Monte dei Paschi pourrait appeler l’Etat italien à la rescousse

L’hypothèse d’une injection de fonds sous forme de «Tremonti bonds» devient crédible pour renflouer la banque toscane, en panne de capital
Alexandre Garabedian

Un milliard d’euros à trouver d’ici au 30 juin. Tel est le défi que doit relever Monte dei Paschi di Siena pour respecter les exigences de solvabilité de l’Autorité bancaire européenne. L’EBA a demandé à la banque italienne de couvrir un déficit en capital de 3,2 milliards d’euros, mais celle-ci n’a réussi à récupérer que 2,3 milliards.

Monte dei Paschi serait certes sur le point de conclure la vente de Biverbanca, une petite caisse piémontaise dont elle détient 60%, à la caisse d’épargne d’Asti. Montant estimé de la cession: autour de 200 millions d’euros, loin de suffire à combler le déficit en capital. Pour ne rien arranger, Standard & Poor’s a placé la note BBB du groupe sous surveillance négative, ce qui laisse présager une dégradation d’un à deux crans dans les trois mois, en raison de ses doutes sur les fonds propres du groupe.

Dans ce contexte, la banque toscane pourrait appeler l’Etat italien à la rescousse. Selon Il Sole 24 Ore, une injection de fonds sous la forme d’obligations Tremonti, des titres perpétuels subordonnés, pourrait être envisagée. Cette solution serait préférée à l’émission d’obligations contingentes (CoCos) converties en capital lorsque la solvabilité passe sous un certain seuil. Une décision sera prise rapidement: la banque tient le 25 juin un conseil pour approuver son plan stratégique à 2015.
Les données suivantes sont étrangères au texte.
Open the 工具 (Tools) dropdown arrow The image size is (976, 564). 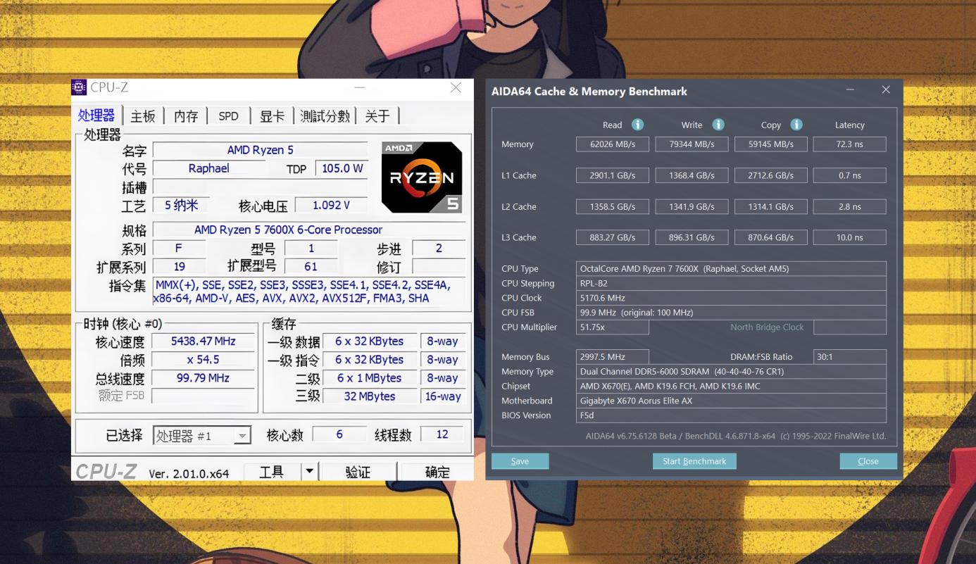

Du nom de l’ancien ministre de l’Economie, les «Tremonti bonds» ont déjà été utilisées en 2009 en Italie pour renflouer certains établissements, dont MPS, qui en avait reçu pour 1,9 milliard. Le dispositif peut être réactivé rapidement. Il présente un avantage pour la banque: elle peut suspendre le paiement des coupons (entre 7,5% et 8,5%) si elle ne verse pas de dividende sur ses actions, ce qui a été le cas l’an dernier.

«Nous avons déjà écrit qu’une aide publique ou une intervention de la Caisse des dépôts italienne sont des alternatives, car elles éviteraient un placement difficile sur le marché d’instruments en actions», souligne Anna Maria Benassi, analyste chez Kepler.
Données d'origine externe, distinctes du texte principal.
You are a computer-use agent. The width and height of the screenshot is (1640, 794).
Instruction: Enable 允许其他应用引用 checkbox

De fait, sur 2012, l’action MPS perd près de 26%, ramenant la capitalisation boursière à 2,3 milliards. Une situation qui met en difficulté la Fondation MPS, actionnaire à 36,5% de la banque. Très endettée, l’actionnaire de référence a trouvé lundi soir un accord avec ses douze prêteurs: elle leur remboursera 664 millions, le paiement du solde de 350 millions étant reporté à 2017.